All the data point to a lower neutralizing capacity of the antibodies generated both by infection by the Wuhan ancestral variant and by the different types of vaccines tested. Not all situations are tested in all parallel studies, but all of them show a lower neutralizing capacity against omicron from 5 % to 40 % depending on the cases, which would imply a higher infectivity of the variant even in vaccinated and previously infected individuals. Even in vaccinated infected (hybrid immunity), protection also drops somewhat, although less than in vaccinated or infected alone.
The definitive answer will come from the comparison of the evolution of the infection in vaccinated and unvaccinated patients.
Since the T-cell response will be at least partially conserved, I believe we already know that the vaccines maintain responses against the variant and will surely be sufficient to maintain their objective of avoiding severe disease and significantly reducing hospitalization.

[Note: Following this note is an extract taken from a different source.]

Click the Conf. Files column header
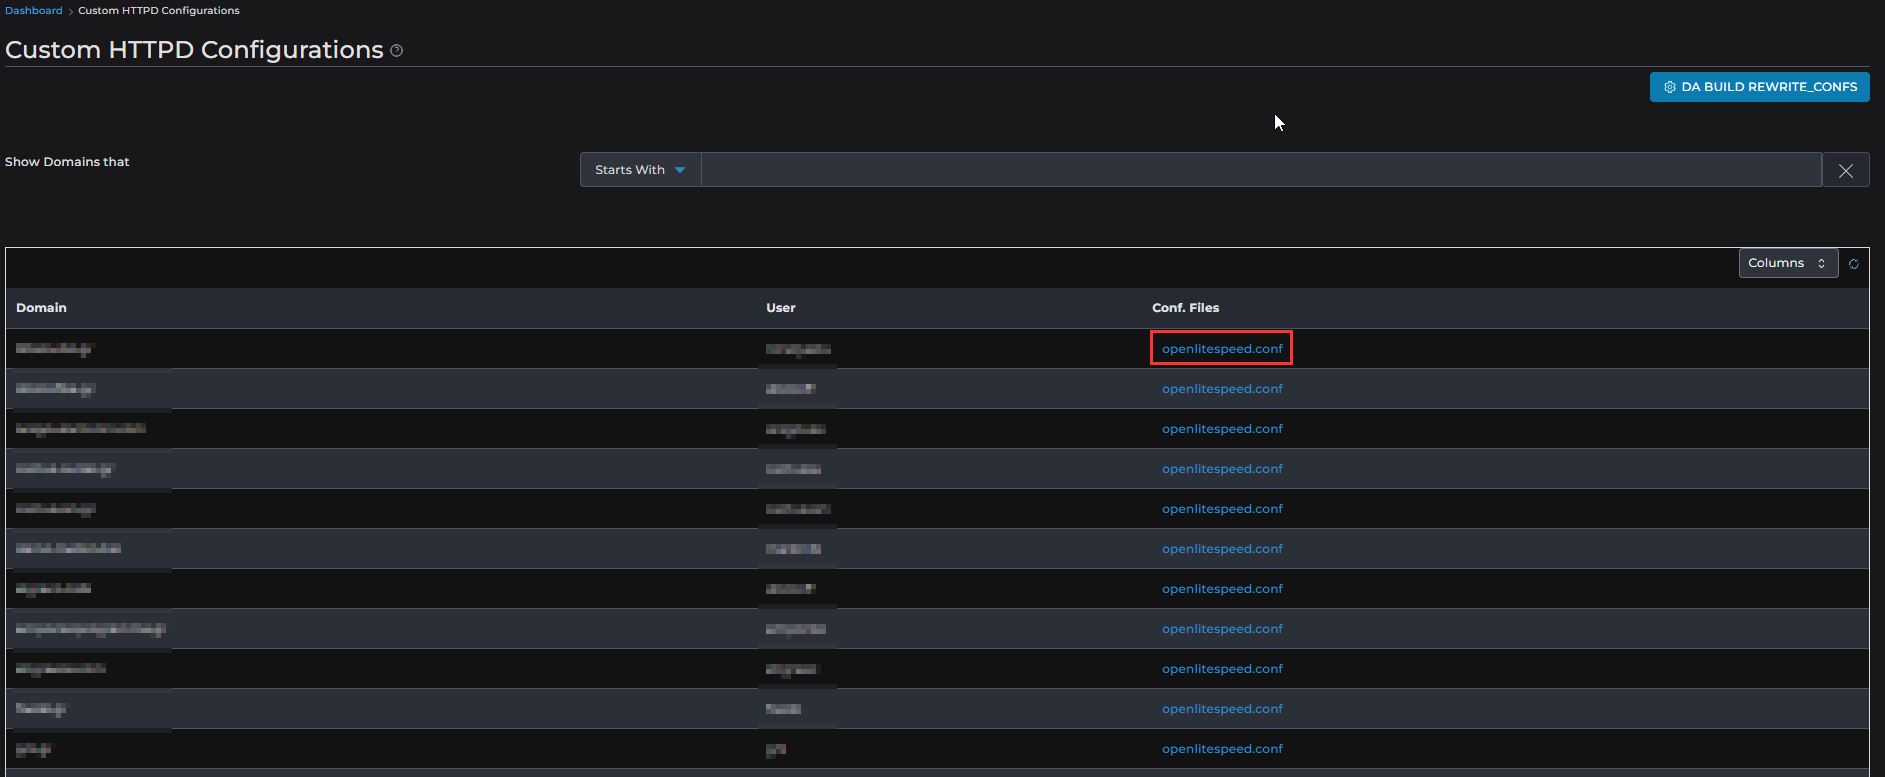1885x777 pixels. point(1185,308)
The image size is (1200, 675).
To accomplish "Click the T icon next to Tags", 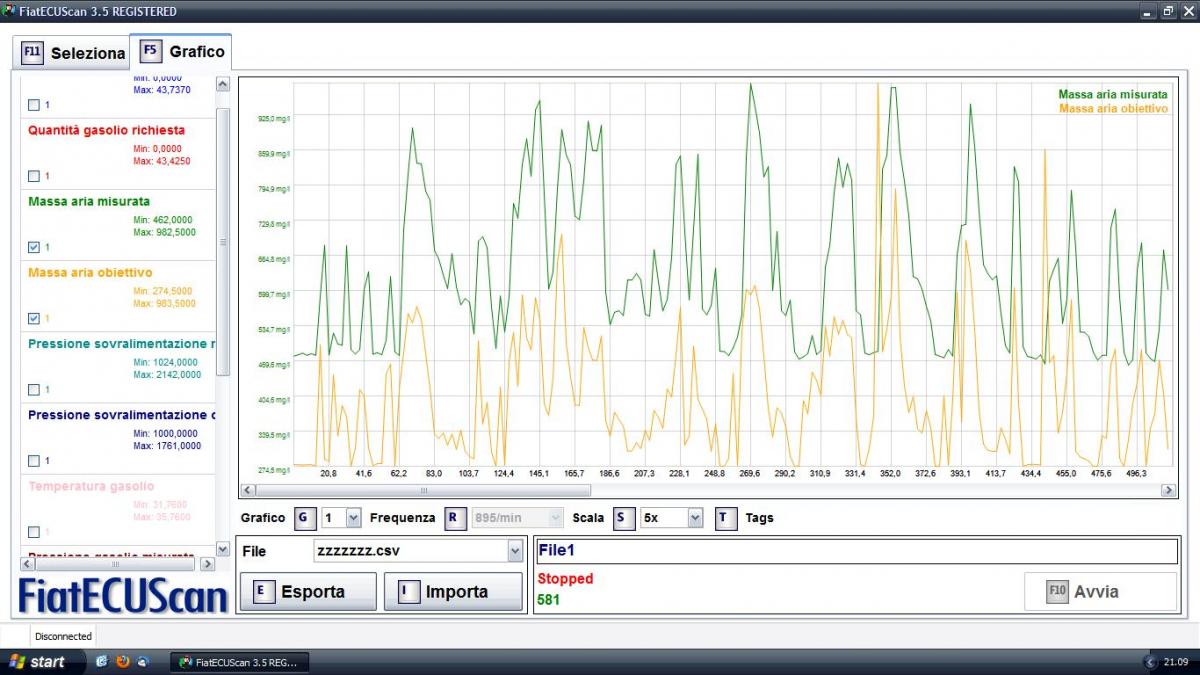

It is to be expected that the omicron variant will have a spectrum of protection similar to the other variants, since this protection is not so much quantitative (it may be less in number of lymphocytes) but qualitative (effect or no effect) explainable by the immunologic memory that will exist.
The in vitro tests that are under way are only trying to verify the loss of neutralizing capacity of the antibodies generated by the vaccine due to mutations in the neutralizing epitopes of the virus spicule, but the loss of neutralizing capacity (partial, very unlikely to be total) does not indicate that the vaccine has lost effectiveness, because the cellular immunity generated is much broader and covers many more epitopes of the protein, so that the cellular memory will almost certainly remain preserved against the omicron variant.
The only thing that will probably be observed is a greater contagiousness (transmissibility) as our immune system will not be able to neutralize the virus so quickly in the respiratory mucosa after vaccination.
But this fact need not be alarming as long as there is no loss of effectiveness in the first objective of vaccination, which is to avoid serious disease.
The partial loss of neutralizing capacity of the antibodies generated by the vaccine, by itself, I do not think will be a reason to reformulate the original vaccine given the time and cost required. It is much more important to vaccinate the unvaccinated.
In-vitro cellular immunity results will take a few weeks longer because they are much more complex to perform. In any case, it is always necessary to wait for behavioral data in the real world, to monitor the evolution of the new variant, the course of disease in vaccinated and unvaccinated individuals, and to be very attentive to possible vaccine failures in individuals with a complete and immunocompetent regimen. A partial loss of neutralizing capacity of the antibodies generated by the vaccine is to be expected, but cellular immunity against most of the epitopes of the spicule protein will be preserved. This will imply a greater capacity for contagion or even reinfections, which would be mild and would not imply a loss of vaccine effectiveness.
For the time being, it is unlikely that we are facing a scenario in which Omicron is a true escape variant that would require reformulation of the initial vaccine and revaccination of the entire population, something that would take quite a long time.